The whole story of the nobel "Celts", as a tribe which inhabited the UK and were driven into the Western extremes was invented by the Tudors who had no substantial claim to the English throne, but came from Wales, so invented this whole story about the true inheritors of Britain having been driven into Wales, and now reemerging from Wales
Their propaganda machine was so good people still believe it today. The tribe we call "celts" only ever inhabited the Western fringe of the UK, and dominated the whole island from there, there technology, political and military structures etc were so much more advanced than hours, they set up and upheld rulers to rule the whole of Britain.

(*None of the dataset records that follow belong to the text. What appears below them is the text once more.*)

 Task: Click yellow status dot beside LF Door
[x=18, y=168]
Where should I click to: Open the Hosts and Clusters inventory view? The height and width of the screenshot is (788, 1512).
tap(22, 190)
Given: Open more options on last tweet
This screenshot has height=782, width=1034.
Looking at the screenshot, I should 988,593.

So places like Ireland were English long before they were "Celtic" and in fact nobles sent their sons to Ireland to learn proper English there, before they were galic speaking!
And as for were this tribe even "Celtic" - no they weren't, nobody seriously believes that these days. That was a Victorian invention, much like Scottish clan tartan....

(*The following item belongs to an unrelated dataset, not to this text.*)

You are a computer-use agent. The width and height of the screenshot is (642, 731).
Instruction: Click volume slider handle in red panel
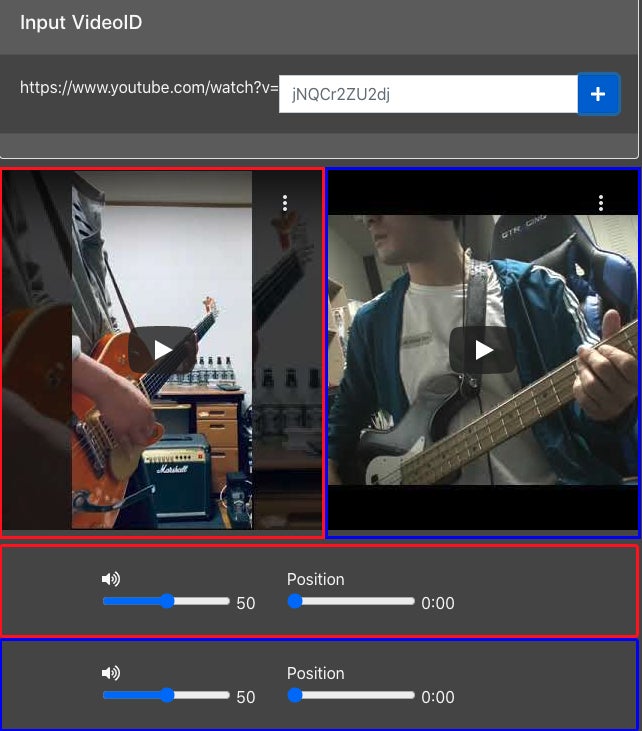click(167, 601)

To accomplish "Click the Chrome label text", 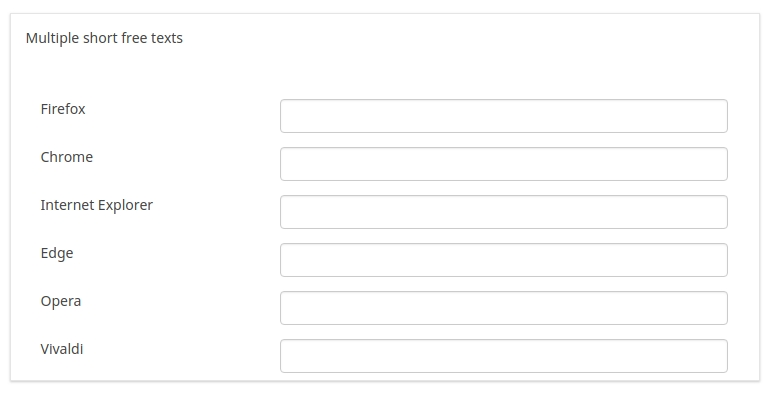I will click(67, 157).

Ok, let's unpick this farrago of poorly-understood elements of archeology, language history, Tudor propaganda and modern national identity.
Yes, the extent to which the Iron Age people who lived in these islands should be considered 'Celts' is now disputed. That the languages referred to as 'Celtic languages' existed is not. Old Irish, one of the Goidelic languages, was being written in Ogham inscriptions by the 3rd/4th century, and the earliest Old Irish texts date from around the 8th century. English was first introduced into an Irish-speaking (not 'Gaelic'-speaking) Ireland with the Norman invasion of the 12th century, but was only spoken in the Pale and by the time of the Tudor conquest (which, whatever the Tudors' domestic investment in their Welsh origins, viewed the Irish as politically troublesome savages, rather than 'noble Celts' read Spenser, for heaven's sake!), the Normans had become thoroughly absorbed and even the Pale was predominantly Irish speaking, a situation that remained the case until the 19thc, when English began to predominate over most of the island.
I'd be very interested to see evidence of the trend for English 'nobles' (who? when? why?) sending their offspring to learn 'proper English' in Irish households 'before they were galic [sic] speaking'? When exactly are you thinking of?
And yes, in Ireland the 'Celtic Revival'/ 'Celtic Twilight' became an important element of cultural nationalism in the late 19th c, off the back of antiquarian interest in Old and Middle Irish, and contemporary Irish-language folktales, particularly in the west of Ireland which had been less subject to colonisation -- but the highly distinct culture, liteature and language on which the movement drew for its inspiration was not invented.